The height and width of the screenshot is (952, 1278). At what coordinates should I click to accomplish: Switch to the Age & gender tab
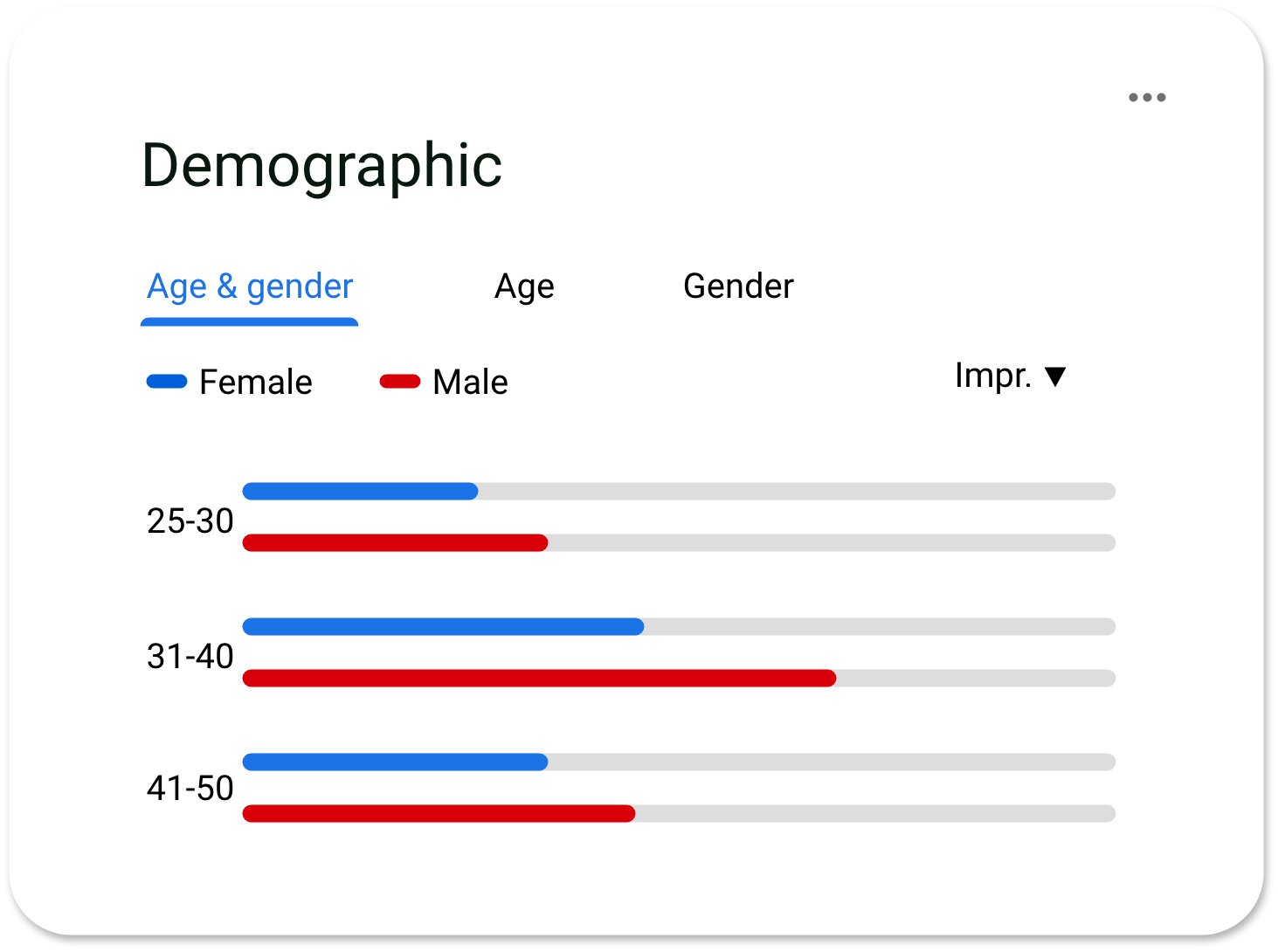coord(250,286)
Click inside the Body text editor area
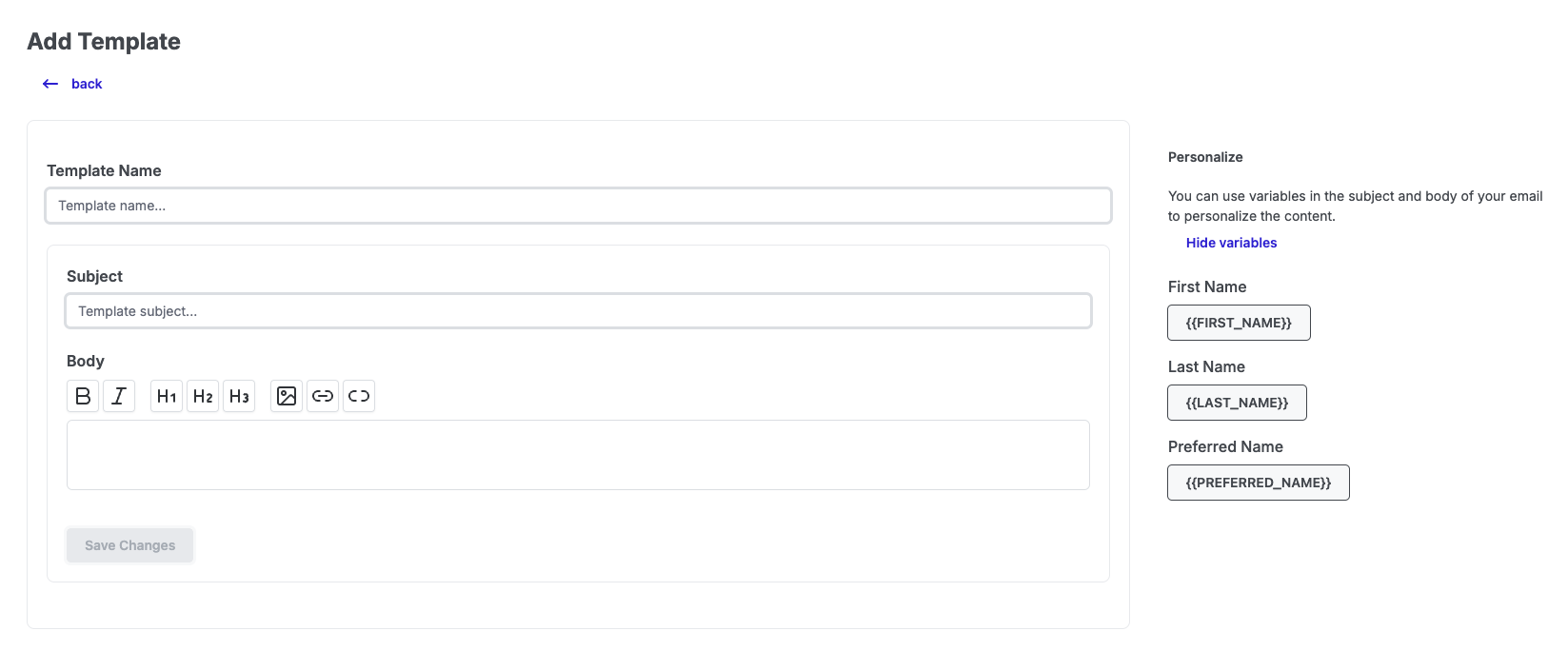This screenshot has height=651, width=1568. pyautogui.click(x=578, y=455)

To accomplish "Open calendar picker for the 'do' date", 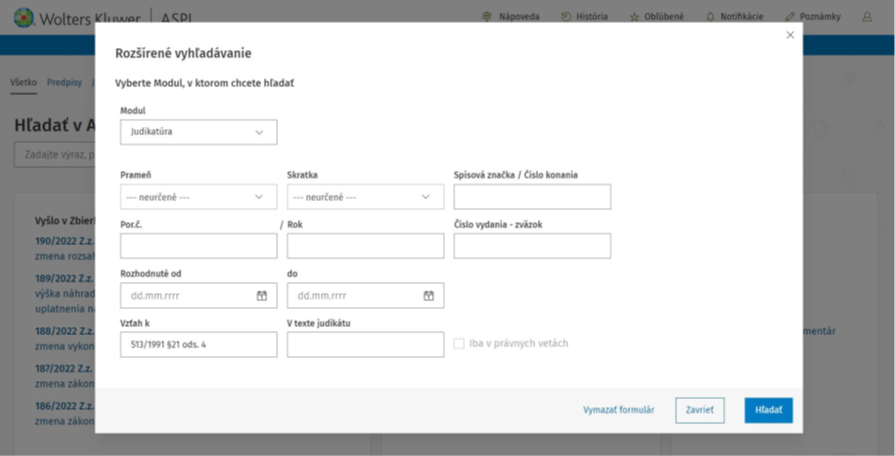I will [x=428, y=296].
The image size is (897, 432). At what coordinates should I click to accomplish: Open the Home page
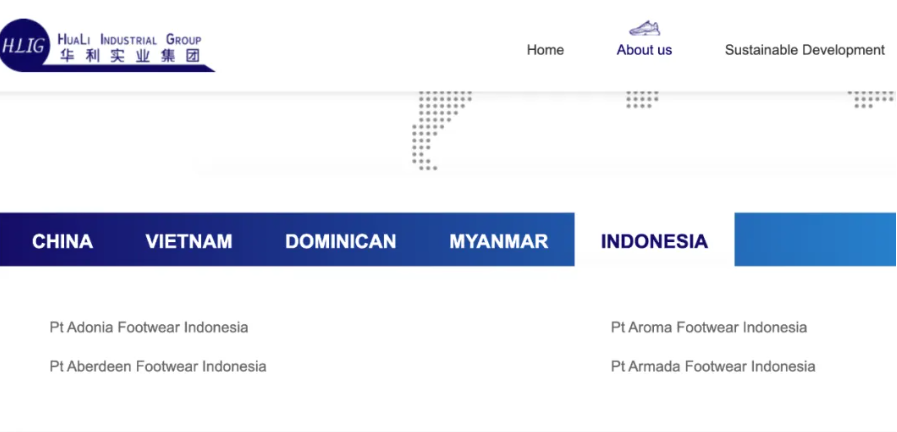pyautogui.click(x=545, y=50)
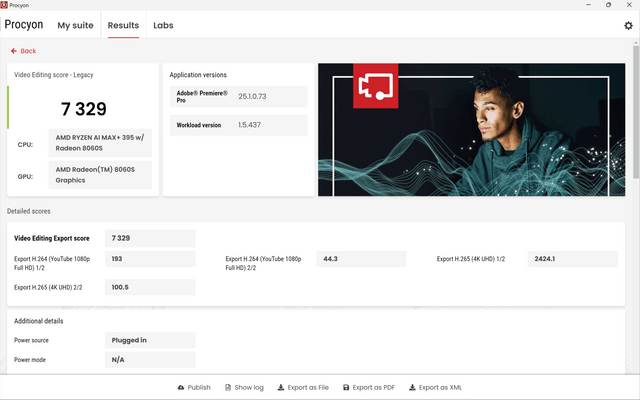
--------------------------------
About this task
Write out exactly the stretch of lines that begins with the line containing "The image size" and ends with the last line of the records above, leaving out the pictures.

Solution for this task
The image size is (897, 432). At what coordinates should I click to accomplish: Open the Home page
pyautogui.click(x=545, y=50)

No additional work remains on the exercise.